And so spirits rose on Sunday when this video made the rounds.

Supposedly Putin’s armored limousine was part of the motorcade. It’s weird to see a motorcade hauling ass towards the Kremlin late on a Saturday night, no?

I’m guessing that this is much ado about nothing in light of the news from Moscow that followed on Sunday. For the first time since the start of the war, Putin will be traveling outside the country this week, visiting Tajikistan and Turkmenistan and then hosting the president of Indonesia in the capital. That’s not the sort of itinerary you announce for a man who just suffered an emergency the night before.

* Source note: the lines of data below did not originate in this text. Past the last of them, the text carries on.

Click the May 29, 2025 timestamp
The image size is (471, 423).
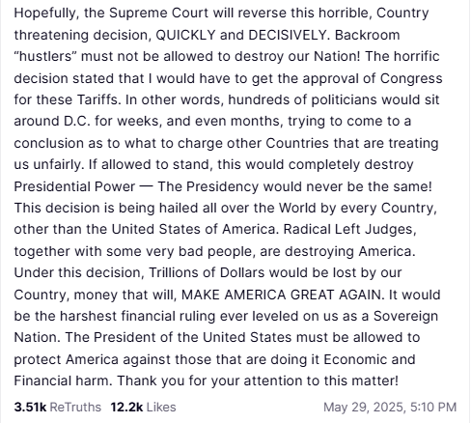click(390, 408)
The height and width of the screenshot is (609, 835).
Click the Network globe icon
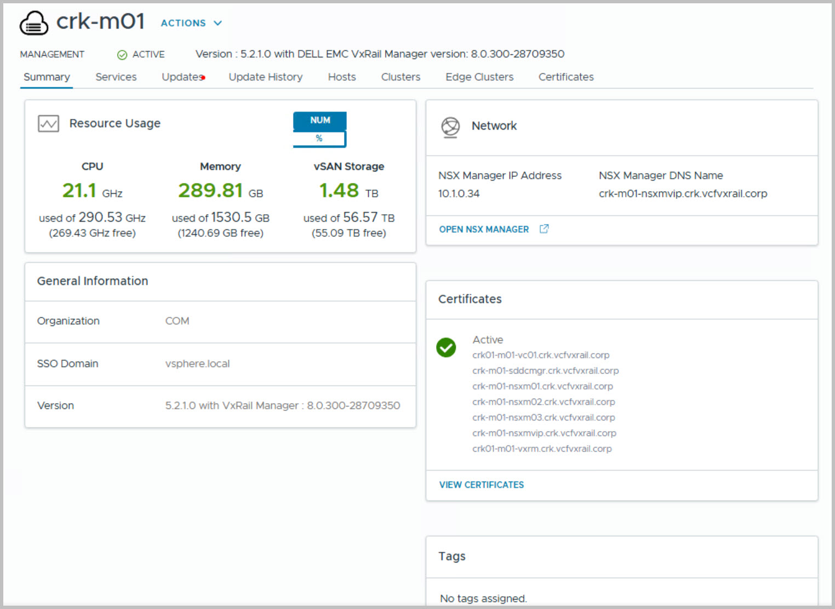[x=450, y=127]
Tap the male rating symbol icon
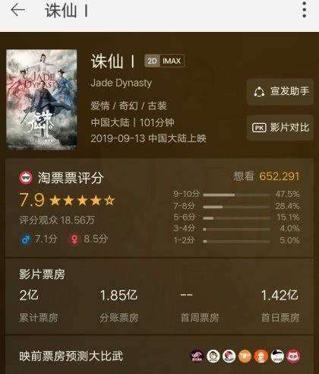The height and width of the screenshot is (374, 319). coord(26,239)
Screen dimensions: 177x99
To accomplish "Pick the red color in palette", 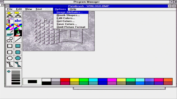I will pyautogui.click(x=65, y=80).
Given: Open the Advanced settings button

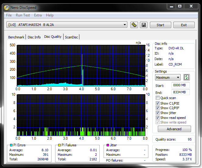Looking at the screenshot, I should 174,129.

A possibility, then: Putin is paranoid about assassination attempts, having allegedly survived one not long ago, and wanted his trip outside the Kremlin’s walls to be as quick as possible. Especially since it was known that he was holding talks with Belarus’s president in St. Petersburg earlier that day. Assassins may have been lying in wait in the darkened streets of Moscow, ready to intercept him on his return — or so he may have thought.

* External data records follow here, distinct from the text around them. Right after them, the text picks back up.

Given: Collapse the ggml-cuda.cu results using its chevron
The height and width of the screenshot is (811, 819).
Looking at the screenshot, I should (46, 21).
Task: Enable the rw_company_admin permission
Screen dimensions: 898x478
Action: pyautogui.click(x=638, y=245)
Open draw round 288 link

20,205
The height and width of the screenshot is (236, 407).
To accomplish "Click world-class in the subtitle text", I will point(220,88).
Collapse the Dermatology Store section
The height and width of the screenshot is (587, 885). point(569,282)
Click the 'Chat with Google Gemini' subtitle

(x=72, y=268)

But … Putin doesn’t live at the Kremlin, reportedly. Was he headed there on urgent business? At 11 p.m. on a Saturday?

Was he not part of the motorcade at all? Was it a decoy, in other words?

If and when a serious attempt to take him out happens, it won’t happen on the streets. It’ll come from his own cronies, a former CIA Moscow station chief recently told the Daily Beast:

“Nobody’s gonna ask, ‘Hey Vladimir, would you like to leave?’ No. It’s a f***ing hammer to the head and he’s dead. Or it’s time to go to the sanatorium,” Hoffman told The Daily Beast. “They schwack him for it. That’s what they’ll do.”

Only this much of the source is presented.